» FRAGMENT UIT DOCUMENT
■ ■ ■ ■ ■ ■ ■

Verschillen goed merkbaar

Uit de eerder genoemde monitor blijkt ook dat er momenteel grote verschillen zijn per gemeente waar het de brandveiligheidsvoorschriften betreft. Vooral installateurs lopen in de praktijk vaak tegen de verschillende regels aan. Van hen is bijna 80% het eens met de stelling “Brandveiligheidvoorschriften verschillen sterk per gemeente”. Dezelfde stelling is ook voorgelegd aan aannemers . Door deze aannemers wordt het verschil in brandveiligheids-voorschriften per gemeente minder vaak genoemd. Toch is ook onder hen bijna 60% het eens met deze stelling.

Certificering positief

Verder blijkt dat bijna de helft (45%) van de E-installateurs de normering en certificering moeilijk te interpreteren vindt. Ondanks deze moeilijkheidsgraad, zijn zij wél doordrongen van het belang van deze onderdelen. Zo geeft driekwart van hen aan dat certificering een positief effect heeft op de kwaliteit van installaties.

■ ■ ■ ■ ■ ■ ■

» AANGELEVERDE GEGEVENS
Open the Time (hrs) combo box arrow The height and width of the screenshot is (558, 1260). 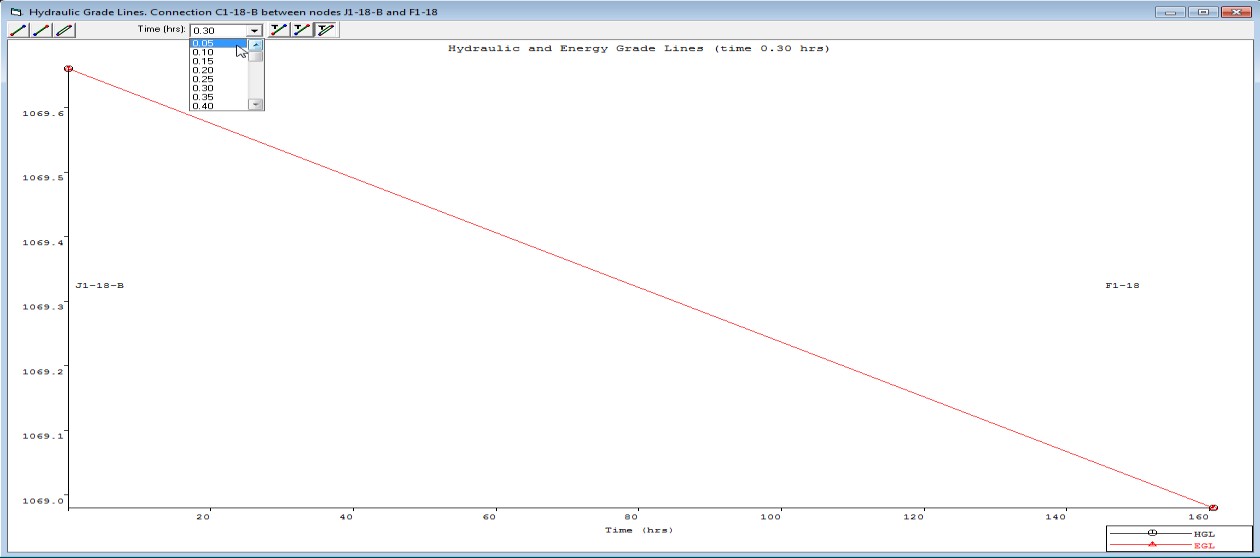[254, 31]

■ ■ ■ ■ ■ ■ ■

» JOUW OPDRACHTEN
• 1. Welk deel van de E-installateurs vindt de normering en certificering moeilijk te interpreteren volgens de tekst over brandveiligheidsvoorschriften?
• 2. Hernoem "aannemers" tot "bouwbedrijven" in het stuk van de tekst over brandveiligheidsvoorschriften dat begint bij "Uit de eerder" en eindigt bij "met deze stelling.", en schrijf dat stuk daarna opnieuw uit.
De gegevens zijn afkomstig uit een andere bron.

» ANTWOORDEN PER OPDRACHT
• 1. Bijna de helft, namelijk 45%.

• 2.
Uit de eerder genoemde monitor blijkt ook dat er momenteel grote verschillen zijn per gemeente waar het de brandveiligheidsvoorschriften betreft. Vooral installateurs lopen in de praktijk vaak tegen de verschillende regels aan. Van hen is bijna 80% het eens met de stelling “Brandveiligheidvoorschriften verschillen sterk per gemeente”. Dezelfde stelling is ook voorgelegd aan bouwbedrijven . Door deze bouwbedrijven wordt het verschil in brandveiligheids-voorschriften per gemeente minder vaak genoemd. Toch is ook onder hen bijna 60% het eens met deze stelling.